* _Provided records_

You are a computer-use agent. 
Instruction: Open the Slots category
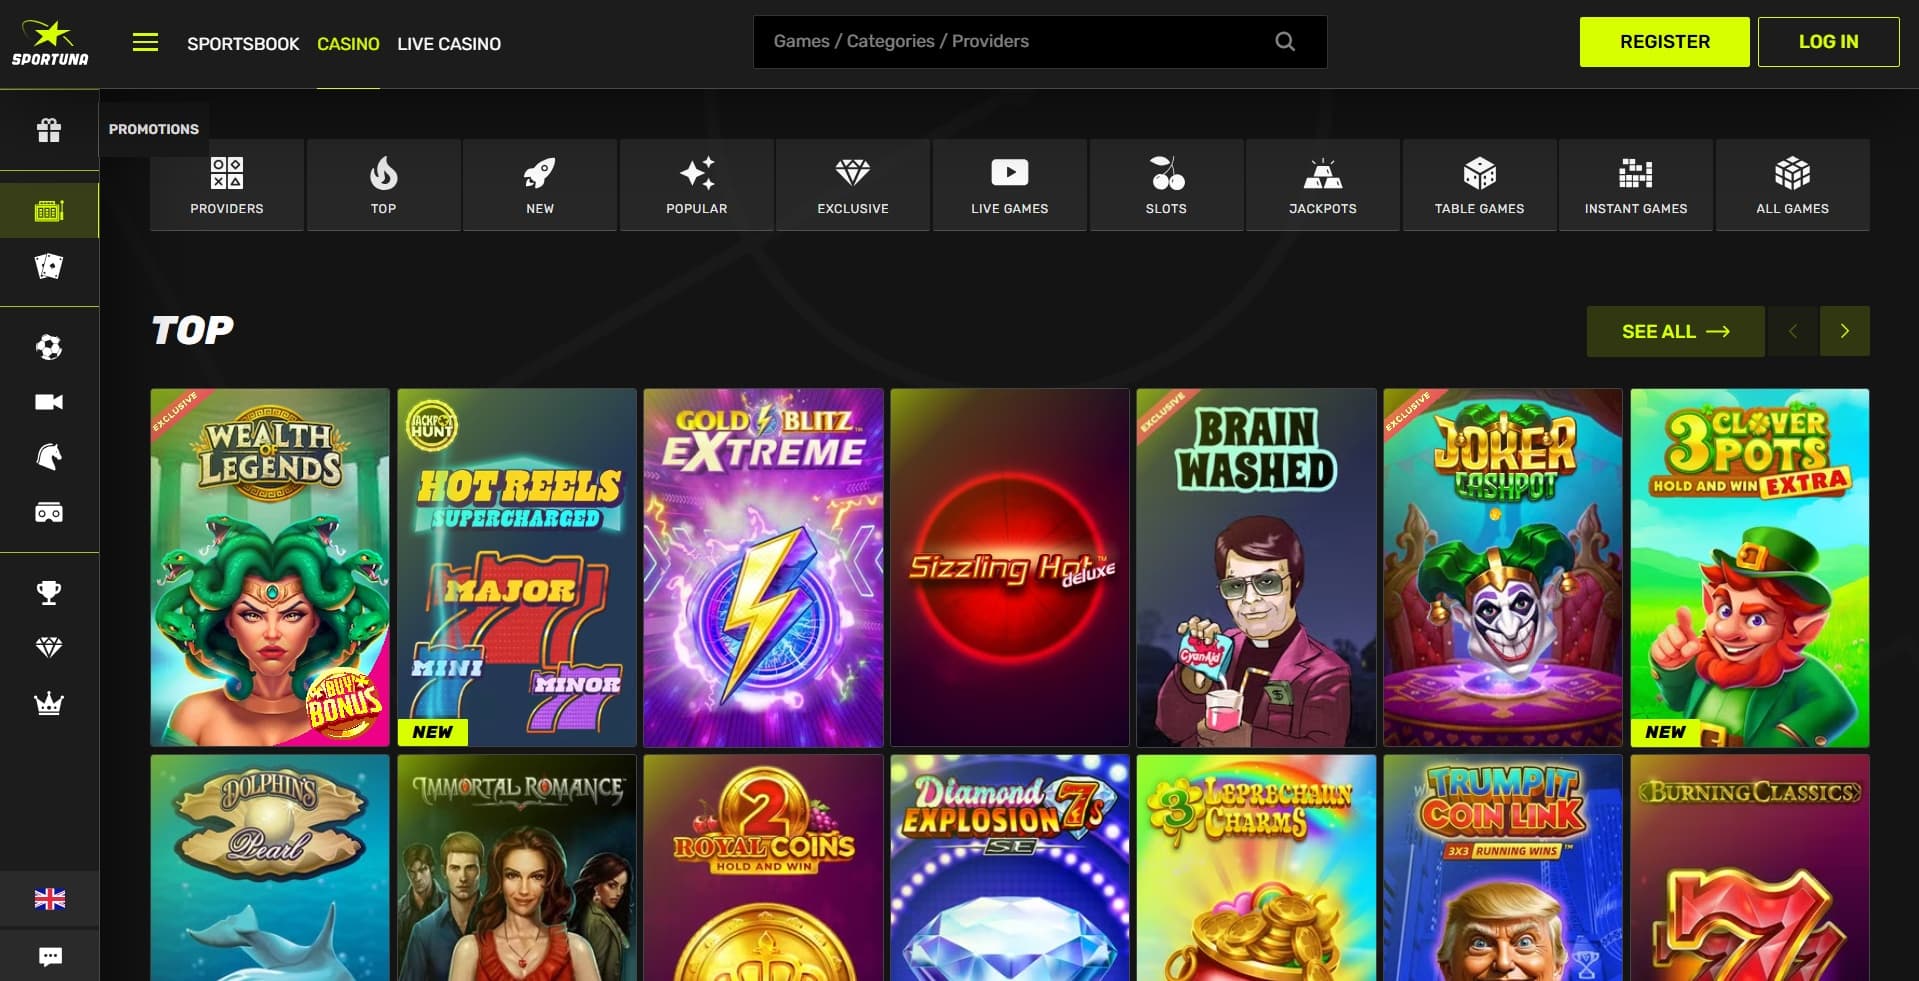point(1166,185)
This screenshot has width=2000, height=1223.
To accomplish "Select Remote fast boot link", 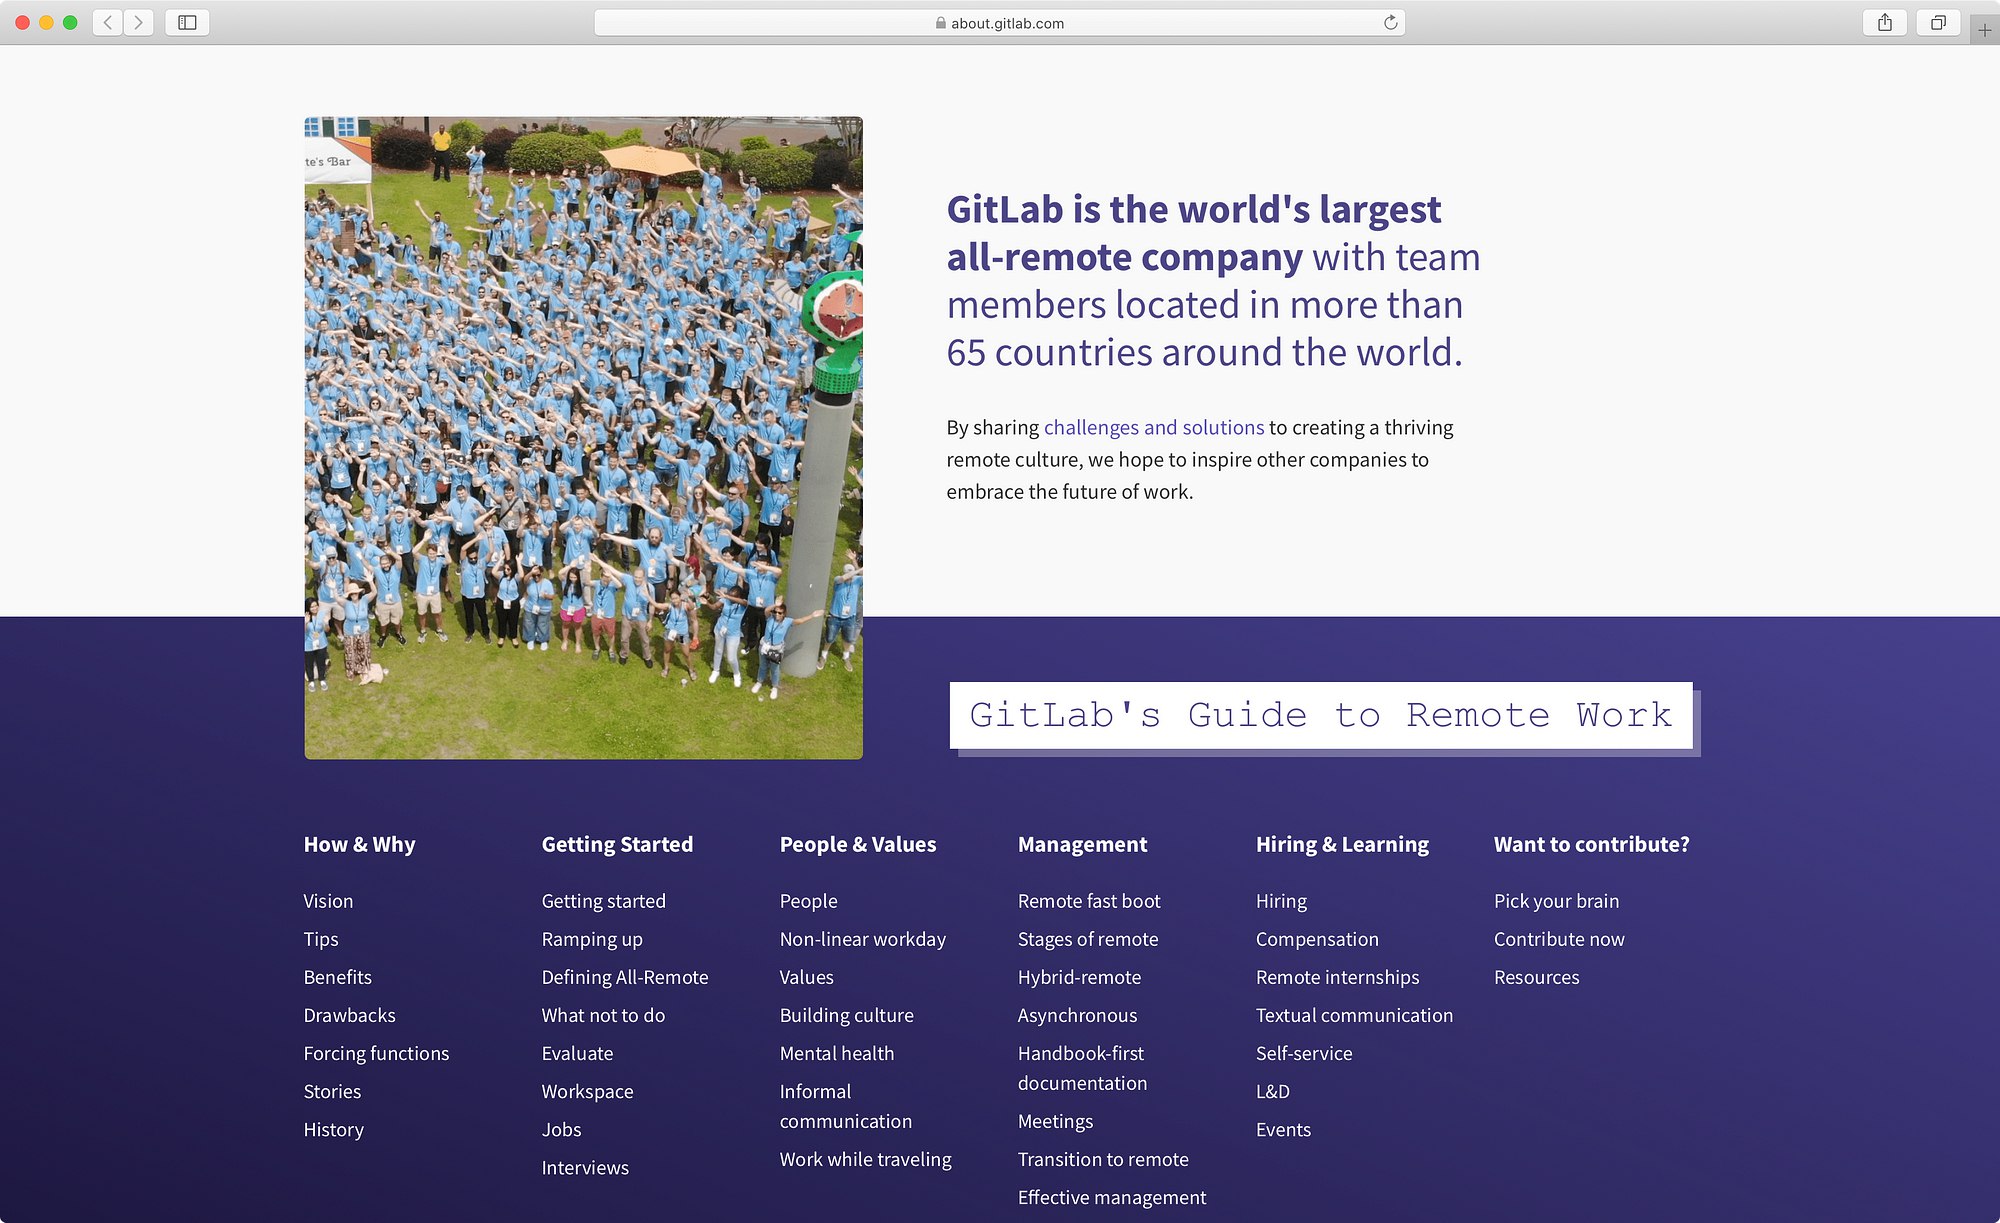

* _Action item_
When you copy the entries above, keep every word exactly and omit the images.

* _Exercise solution_
You are a computer-use agent. 
Instruction: Open the Slots category
point(1166,185)
This screenshot has width=2000, height=1223.
To accomplish "Select Remote fast boot link", 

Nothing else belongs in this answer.